# [Cosa fare]
1. Riassumi in un breve elenco il paragrafo dell'estratto scelto che comincia con «E la capacità di autoapprendimento», conservandone le idee principali.
2. Completa con il passaggio successivo l'estratto sul rapporto tra tecnologie digitali e diritto, riprendendo dopo la sua ultima frase.

Quest’esigenza è tanto più forte in un momento, quale quello attuale, in cui le innovazioni connesse alle tecnologie digitali sembrano scardinare le coordinate del diritto: a partire dal principio di territorialità e dalla nozione di sovranità, fino alla stessa soggettività giuridica, in un contesto in cui si discute della responsabilità civile del robot.
Ogni tecnologia del resto, riflette e ad un tempo determina, con l’antropologia, anche la propria cornice giuridica: il diritto è regola non meno che definizione.
Ma nell’era digitale il rapporto di vicendevole implicazione tra tecnica, società e diritto diviene più profondo, quando superare il limite non appare più umana tracotanza – la hybris dell’antica Grecia – ma , come suggerisce Remo Bodei, “il maggior vanto dell’età moderna”.
Viviamo in un tempo nel quale la tecnologia digitale concorre alla definizione di criteri valoriali e orienta sempre più le decisioni private e pubbliche.
E la capacità di autoapprendimento dell’intelligenza artificiale tende a marginalizzare, in molte circostanze, il contributo dell’uomo nel processo decisionale. La rete del resto, come ogni sistema relazionale, rischia di determinare in forme nuove quelle asimmetrie – anzitutto di potere – da cui aveva promesso di liberarci e il digitale, per sua stessa natura privo di confini, diviene esso stesso confine, sempre più poroso, del nostro essere persone, segnando il limite che separa la libertà dal determinismo.
Se prive di regole, le nuove tecnologie possono alimentare un regime della sorveglianza tale da rendere l’uomo una non-persona, l’individuo da addestrare o classificare, normalizzare o escludere.
Ogniqualvolta ciò che costituisce la proiezione del sé nella dimensione digitale – il dato, appunto – viene considerato una mera cifra, da sfruttare senza considerarne l’impatto sulla persona, essa stessa si riduce a un’astrazione priva di individualità e, dunque, di dignità.
E questo non solo per lucido calcolo di profitto o per politiche statali illiberali, ma anche solo per assuefazione alla cessione indiscriminata e disattenta, di quei frammenti di libertà che sono i dati e che incorporano sempre più relazioni tra persone e rapporti di potere.

# [Materiale fornito]
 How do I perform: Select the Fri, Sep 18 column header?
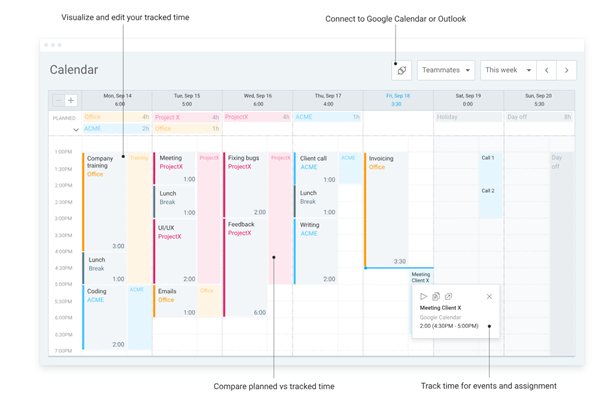point(397,99)
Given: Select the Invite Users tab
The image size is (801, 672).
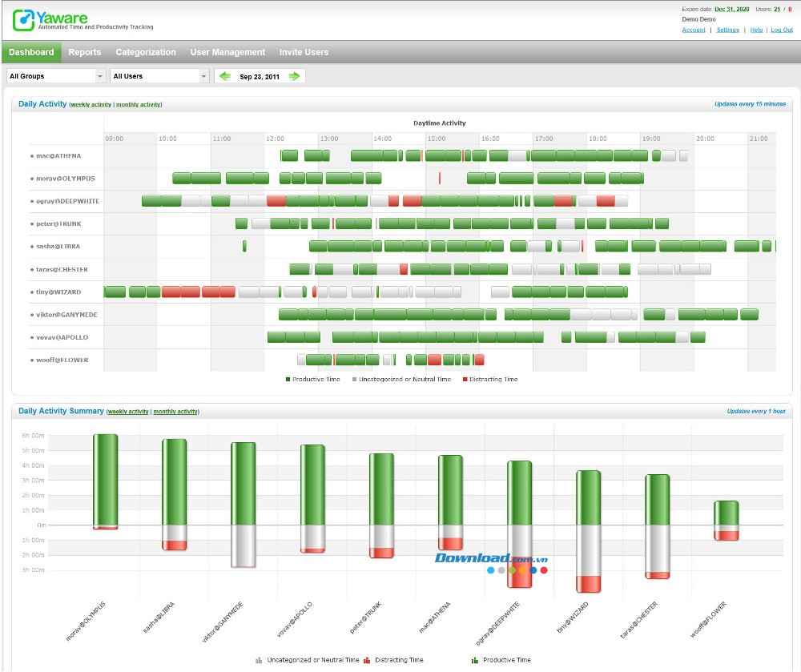Looking at the screenshot, I should click(304, 52).
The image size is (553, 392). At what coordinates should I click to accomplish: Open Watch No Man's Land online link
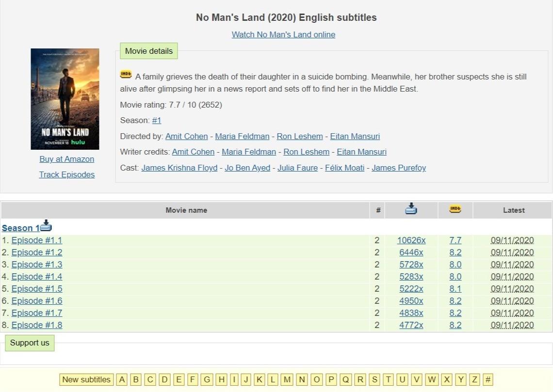(x=283, y=34)

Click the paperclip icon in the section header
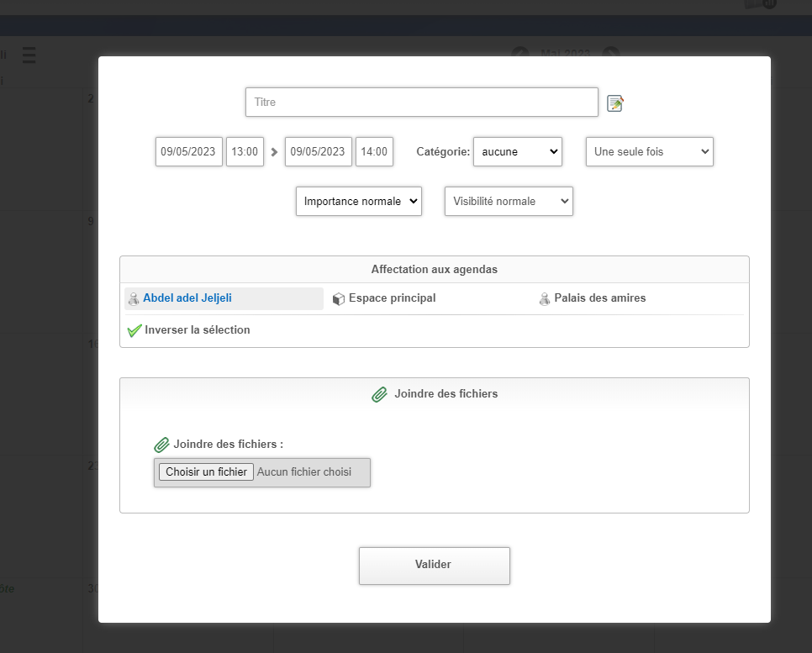pos(379,394)
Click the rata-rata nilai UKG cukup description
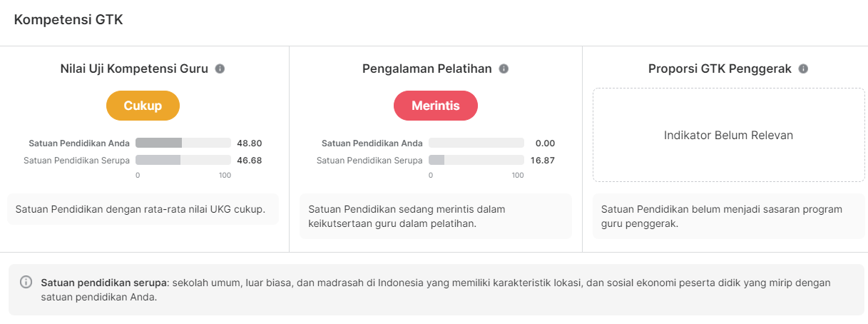868x324 pixels. click(x=140, y=209)
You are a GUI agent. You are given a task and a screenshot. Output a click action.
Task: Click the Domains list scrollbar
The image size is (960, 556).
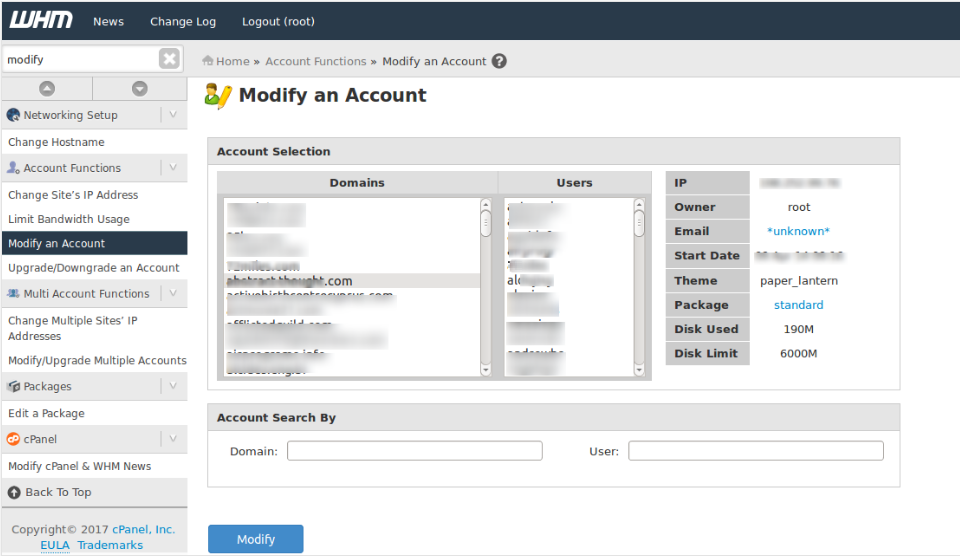pos(486,288)
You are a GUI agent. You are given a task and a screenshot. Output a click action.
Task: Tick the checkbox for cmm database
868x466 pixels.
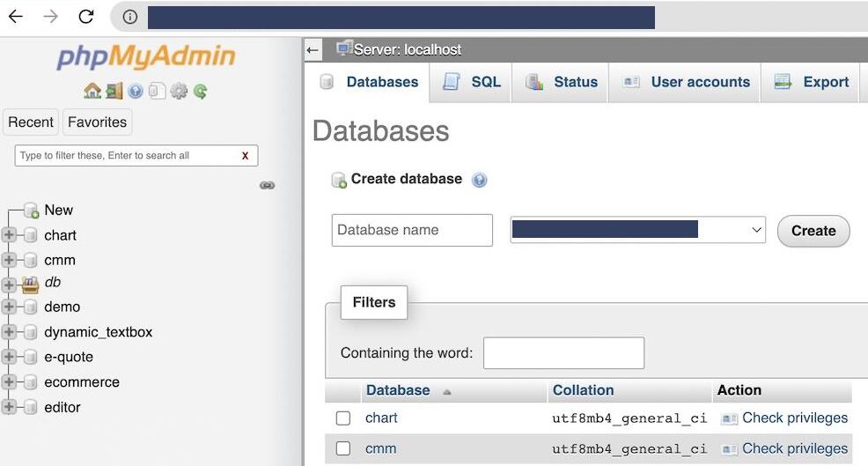(x=343, y=449)
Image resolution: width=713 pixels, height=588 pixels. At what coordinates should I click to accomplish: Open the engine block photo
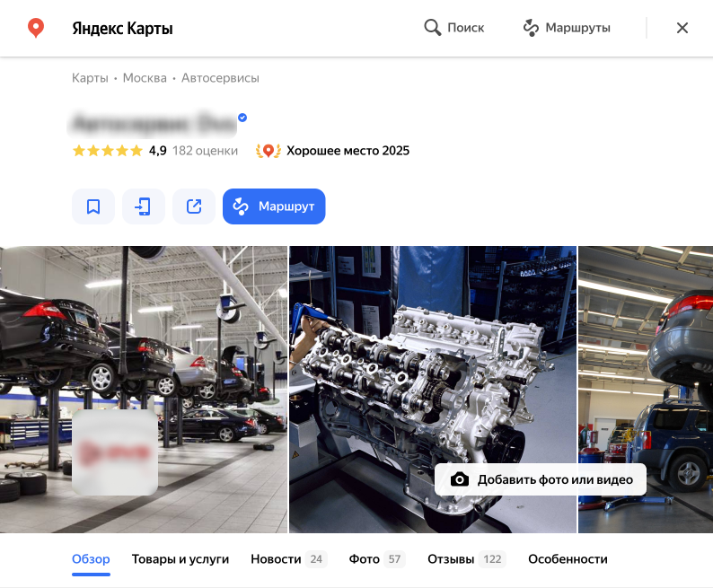tap(433, 390)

# [Esercizi risolti]
1.
- L'autoapprendimento dell'intelligenza artificiale tende spesso a marginalizzare il contributo dell'uomo nel processo decisionale.
- La rete, come ogni sistema relazionale, rischia di ricreare in forme nuove le asimmetrie, anzitutto di potere, da cui aveva promesso di liberarci.
- Il digitale, per natura privo di confini, diventa esso stesso un confine sempre più poroso del nostro essere persone.
- Questo confine segna il limite che separa la libertà dal determinismo.

2.
Rileva in questo senso, soprattutto, l’intelligenza artificiale applicata alla vita individuale e collettiva, la cui progressiva diffusione ha segnato quella che – con i limiti di ogni periodizzazione – è stata definita quarta rivoluzione, con il passaggio all’internet “degli oggetti”, all’economia della condivisione, al “pianeta connesso”.
Internet da mezzo qual era, al pari di ogni tecnologia, è divenuto la nuova dimensione entro cui si svolge la personalità di ciascuno, la realtà in cui si esercitano e si negano i diritti, si dispiegano libertà e responsabilità.
Il tutto con straordinarie possibilità , impensabili anche solo pochi anni fa, ma anche con rischi che vanno prevenuti per porre davvero la tecnica al servizio dell’uomo, come recita il Regolamento europeo sulla protezione dati.
Significative appaiono, in questa prospettiva, le infinite innovazioni che, esemplificando, riassumiamo con l’espressione “smart cities”: innovazioni che assicurano un sensibile miglioramento della vita individuale e collettiva, pure al prezzo di una mappatura massiva di comportamenti e abitudini dei cittadini, secondo l’ambiguità propria di ogni tecnica, che da un lato amplifica la libertà, dall’altro la limita, se non governata in funzione di tutela della persona.
Conosciamo, per il suo rilievo, l’esperienza statunitense. Sono invece meno note, ma non meno significative, altre realtà sulle quali oggi vorremmo riflettere.
Si pensi all’Estonia, che oltre a vantare città tra le più “intelligenti” ed efficienti del pianeta e ad aver introdotto da tempo diffusi sistemi di e-voting, ha espressamente riconosciuto l’accesso a internet come diritto fondamentale.
E tuttavia, a fronte della forte promozione delle tecnologie digitali, l’Estonia ha anche introdotto importanti limitazioni alla privacy dei cittadini.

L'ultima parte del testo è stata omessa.